Output only the lines below from the one containing "The image size is (505, 485)." to the one containing "Viewport: 1341px width, 896px height.", exactly as written, both ends kept.

DATA EXTRACT below:

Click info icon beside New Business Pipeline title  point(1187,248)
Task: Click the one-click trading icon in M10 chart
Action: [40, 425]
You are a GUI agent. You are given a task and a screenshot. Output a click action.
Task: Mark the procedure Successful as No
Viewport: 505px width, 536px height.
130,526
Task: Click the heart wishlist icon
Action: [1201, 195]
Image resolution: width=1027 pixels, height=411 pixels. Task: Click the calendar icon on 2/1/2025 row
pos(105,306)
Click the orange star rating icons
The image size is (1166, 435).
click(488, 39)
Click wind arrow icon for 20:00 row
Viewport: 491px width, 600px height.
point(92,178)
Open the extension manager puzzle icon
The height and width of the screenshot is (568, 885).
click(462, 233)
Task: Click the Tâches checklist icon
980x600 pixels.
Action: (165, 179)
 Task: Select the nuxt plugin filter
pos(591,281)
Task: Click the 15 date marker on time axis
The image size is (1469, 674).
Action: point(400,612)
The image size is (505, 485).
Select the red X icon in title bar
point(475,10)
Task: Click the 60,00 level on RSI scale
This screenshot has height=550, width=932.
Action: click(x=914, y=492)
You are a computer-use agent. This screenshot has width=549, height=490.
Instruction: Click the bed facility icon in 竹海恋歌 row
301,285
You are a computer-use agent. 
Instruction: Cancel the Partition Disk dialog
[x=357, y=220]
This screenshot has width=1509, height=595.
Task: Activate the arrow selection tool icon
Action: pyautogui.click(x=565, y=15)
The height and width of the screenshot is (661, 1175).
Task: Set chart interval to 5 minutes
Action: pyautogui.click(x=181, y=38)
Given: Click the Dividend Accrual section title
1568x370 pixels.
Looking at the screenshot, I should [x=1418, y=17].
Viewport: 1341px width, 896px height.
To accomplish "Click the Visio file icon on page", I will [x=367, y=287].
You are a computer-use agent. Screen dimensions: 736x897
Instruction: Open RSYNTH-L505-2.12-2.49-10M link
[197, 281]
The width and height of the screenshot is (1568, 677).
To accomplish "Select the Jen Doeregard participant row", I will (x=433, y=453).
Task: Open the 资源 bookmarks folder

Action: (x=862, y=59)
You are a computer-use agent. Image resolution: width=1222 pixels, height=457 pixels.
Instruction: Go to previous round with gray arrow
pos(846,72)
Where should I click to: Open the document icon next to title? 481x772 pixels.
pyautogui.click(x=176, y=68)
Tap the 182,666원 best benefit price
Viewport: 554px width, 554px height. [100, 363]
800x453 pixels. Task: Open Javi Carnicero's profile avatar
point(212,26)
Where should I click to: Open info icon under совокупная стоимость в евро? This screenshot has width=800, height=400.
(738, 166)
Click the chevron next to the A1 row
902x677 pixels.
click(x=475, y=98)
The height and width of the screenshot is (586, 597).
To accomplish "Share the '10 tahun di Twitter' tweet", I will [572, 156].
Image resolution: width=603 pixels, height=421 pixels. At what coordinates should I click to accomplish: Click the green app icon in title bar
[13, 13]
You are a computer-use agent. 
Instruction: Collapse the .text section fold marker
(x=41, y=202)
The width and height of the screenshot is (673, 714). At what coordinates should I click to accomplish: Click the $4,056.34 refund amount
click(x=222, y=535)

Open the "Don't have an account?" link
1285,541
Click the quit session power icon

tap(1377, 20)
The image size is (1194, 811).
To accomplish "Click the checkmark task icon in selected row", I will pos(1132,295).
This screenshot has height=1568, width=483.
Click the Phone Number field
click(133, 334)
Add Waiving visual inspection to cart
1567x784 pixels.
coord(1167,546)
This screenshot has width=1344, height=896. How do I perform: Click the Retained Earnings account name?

End of DATA EXTRACT.

**TASK SOLUTION**
The image size is (505, 485).
Select the red X icon in title bar
point(475,10)
Task: Click the 60,00 level on RSI scale
This screenshot has height=550, width=932.
Action: click(x=914, y=492)
You are a computer-use agent. This screenshot has width=549, height=490.
Instruction: Click the bed facility icon in 竹海恋歌 row
301,285
You are a computer-use agent. 
Instruction: Cancel the Partition Disk dialog
[x=357, y=220]
This screenshot has width=1509, height=595.
Task: Activate the arrow selection tool icon
Action: pyautogui.click(x=565, y=15)
The height and width of the screenshot is (661, 1175).
Task: Set chart interval to 5 minutes
Action: pyautogui.click(x=181, y=38)
Given: Click the Dividend Accrual section title
1568x370 pixels.
Looking at the screenshot, I should [x=1418, y=17].
Viewport: 1341px width, 896px height.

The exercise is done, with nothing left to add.